**QUESTIONS:**
**A.** Reproduce word for word the portion of the minoxidil discussion that opens with the words containing "Niner, I would" and closes with "something in minoxidil?".
**B.** In the minoxidil discussion, how does the first commenter describe their own skin?
**C.** Please continue the minoxidil discussion from its last sentence.

**PASSAGE:**
Niner, I would show you my face in photos after 4-5 months of the strongest formula 2xdaily, and perhaps you would eat your words. At 25 being told one day that you look 19 and the next day literally having someone ask you if you are 35+ is a very odd thing to happen normally. Perhaps I'm an anomaly because I have extremely fair and sensitive skin. Even though the study is not in vivo, I can attest to it's potential damage, and I still think it's fair to put that warning out there so at least people can be aware of potential consequences.
I'm sorry that you had to go through that experience, which sounds pretty awful. The problem is that you don't really know it was the minoxidil that caused it, only that these events happened around the same time. If the minoxidil did cause it, you don't know if it was a collagen effect; maybe you're allergic to something in minoxidil?

Data records:

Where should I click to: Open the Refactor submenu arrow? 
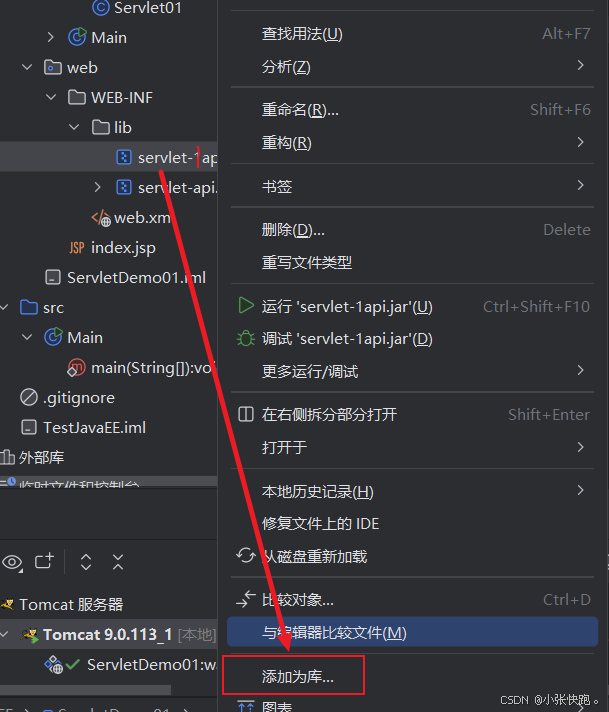580,142
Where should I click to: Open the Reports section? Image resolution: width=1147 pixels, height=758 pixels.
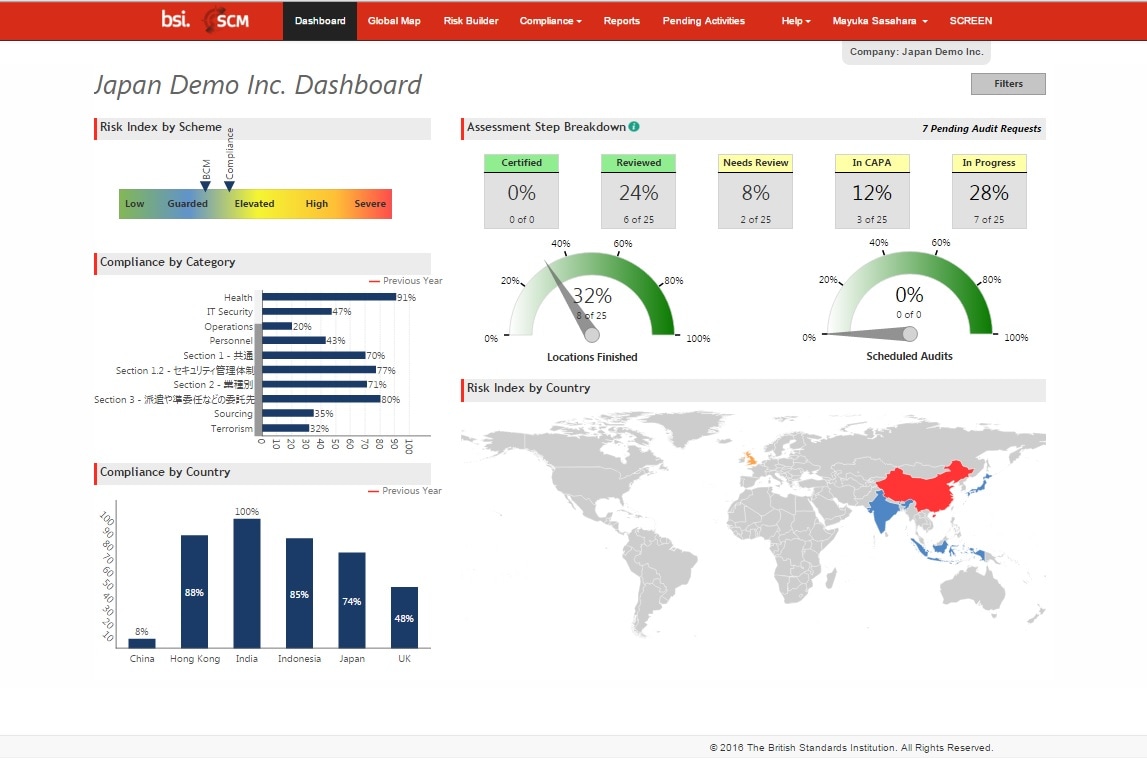(x=621, y=19)
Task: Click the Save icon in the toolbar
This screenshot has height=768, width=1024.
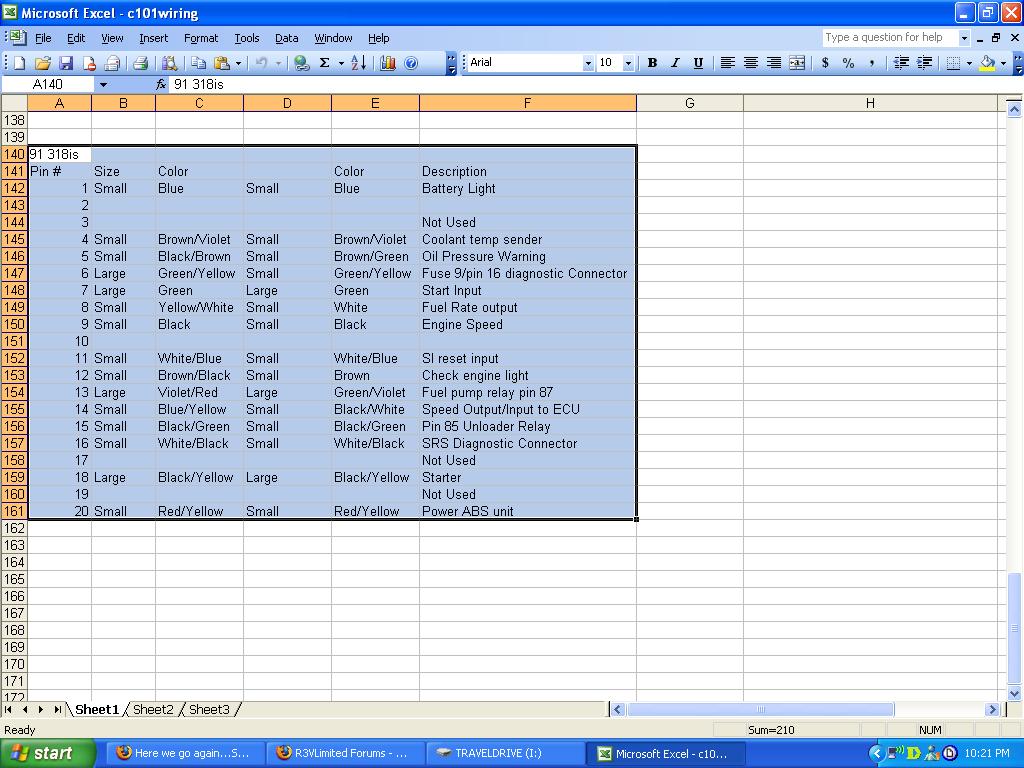Action: pos(65,62)
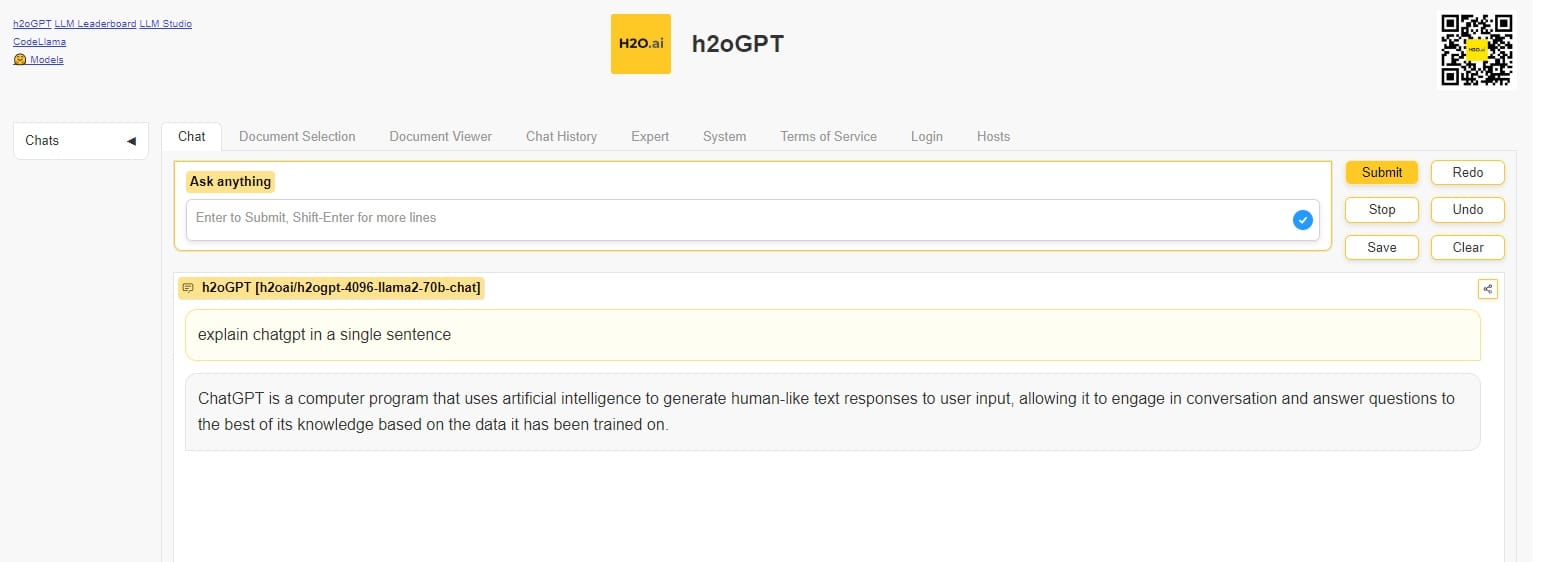Screen dimensions: 1546x562
Task: Click the Redo button
Action: (x=1467, y=173)
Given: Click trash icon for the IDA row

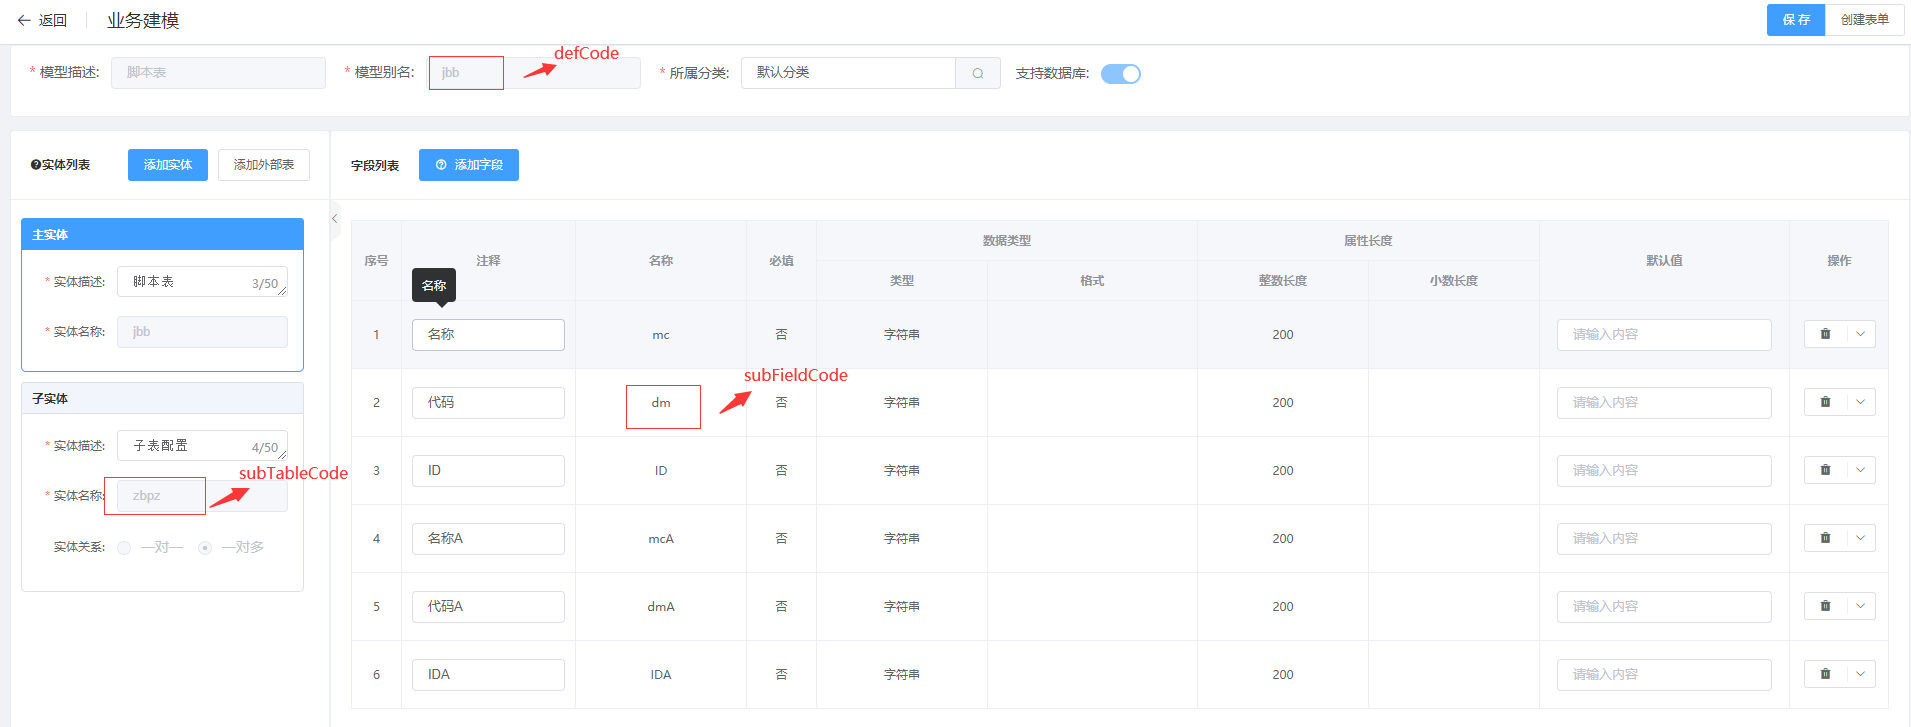Looking at the screenshot, I should (x=1825, y=674).
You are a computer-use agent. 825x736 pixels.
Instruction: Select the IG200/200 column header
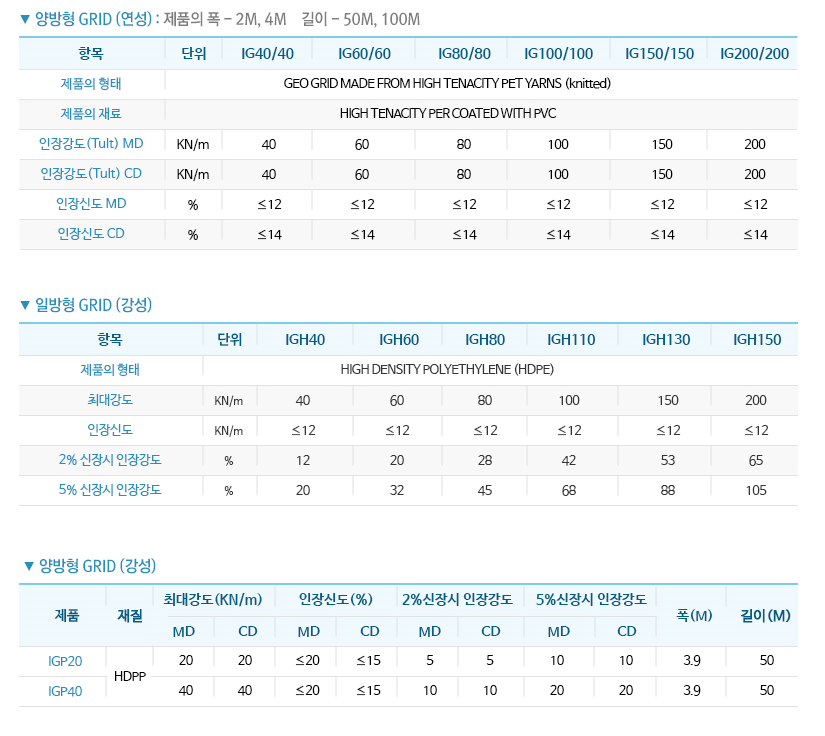click(x=754, y=54)
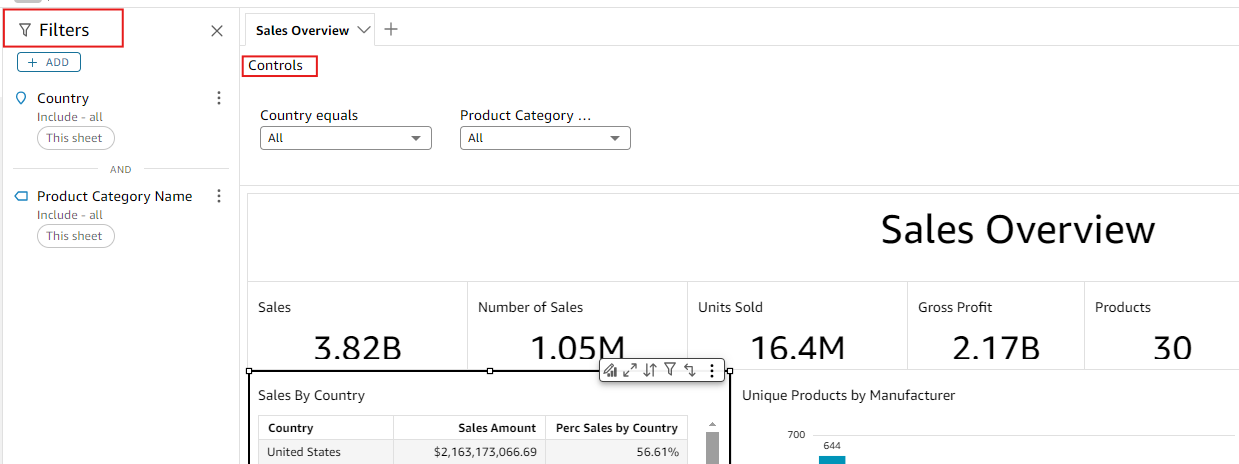This screenshot has width=1239, height=464.
Task: Click ADD filter button
Action: click(49, 62)
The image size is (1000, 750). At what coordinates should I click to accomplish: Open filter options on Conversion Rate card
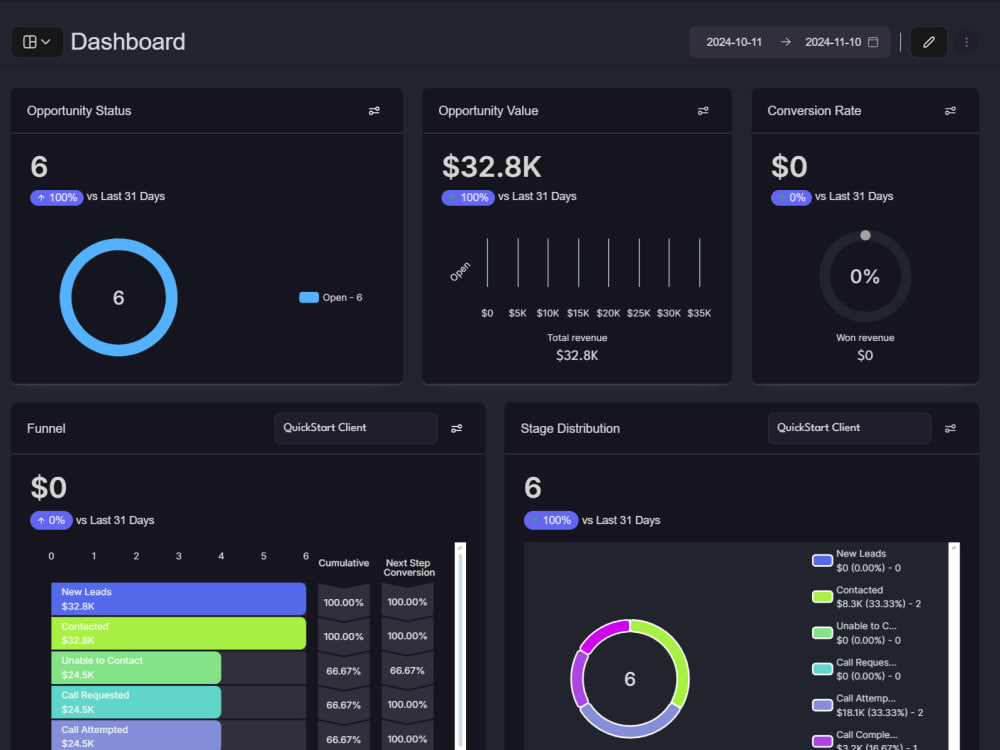click(950, 110)
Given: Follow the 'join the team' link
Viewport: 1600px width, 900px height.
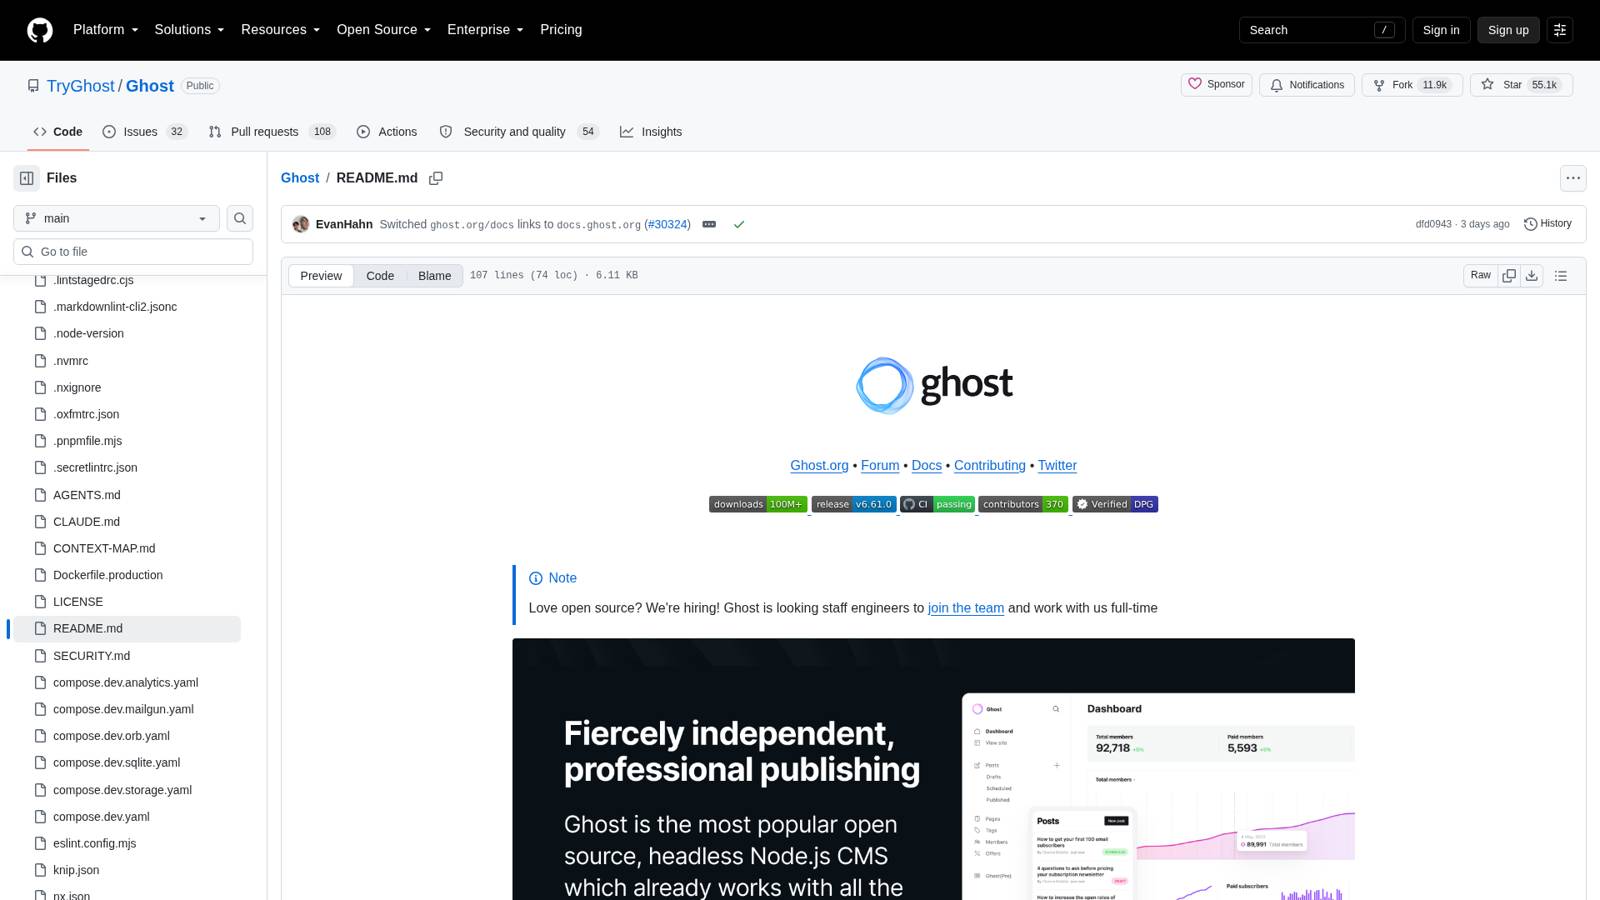Looking at the screenshot, I should pos(966,608).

**ANSWERS PROVIDED:**
**A.**
Niner, I would show you my face in photos after 4-5 months of the strongest formula 2xdaily, and perhaps you would eat your words. At 25 being told one day that you look 19 and the next day literally having someone ask you if you are 35+ is a very odd thing to happen normally. Perhaps I'm an anomaly because I have extremely fair and sensitive skin. Even though the study is not in vivo, I can attest to it's potential damage, and I still think it's fair to put that warning out there so at least people can be aware of potential consequences.
I'm sorry that you had to go through that experience, which sounds pretty awful. The problem is that you don't really know it was the minoxidil that caused it, only that these events happened around the same time. If the minoxidil did cause it, you don't know if it was a collagen effect; maybe you're allergic to something in minoxidil?

**B.** Extremely fair and sensitive.

**C.**
The only in vivo paper I could find on minoxidil and its effect on collagen is this one:
J Cardiovasc Pharmacol. 1998 Jun;31(6):960-2.
Arterial vasodilation and vascular connective tissue changes in spontaneously hypertensive rats.
Tsoporis J, Keeley FW, Lee RM, Leenen FH.
Hypertension Unit, University of Ottawa Heart Institute, Ontario, Canada.
Arterial hypertrophy in response to hypertension includes increases in the connective tissue proteins elastin and collagen. Regression of arterial hypertrophy depends not only on blood pressure normalization but also on the specific antihypertensive treatment. Consequently, each drug class may exert an influence on connective tissue proteins. We evaluated the arterial connective tissue response of 16-week-old spontaneously hypertensive rats (SHRs) to treatment with minoxidil, 120 mg/L, drinking water for 10 weeks. Despite a decrease in blood pressure, minoxidil had no effect on arterial weight or collagen content but increased elastin content in the abdominal aorta, renal, and superior mesenteric arteries. The increase in elastin content in the abdominal aorta and superior mesenteric artery was accompanied by a decrease in tissue elastase activity. Thus the minoxidil-induced increase in arterial elastin content may be related to a direct effect of the drug to decrease elastase activity in these tissues.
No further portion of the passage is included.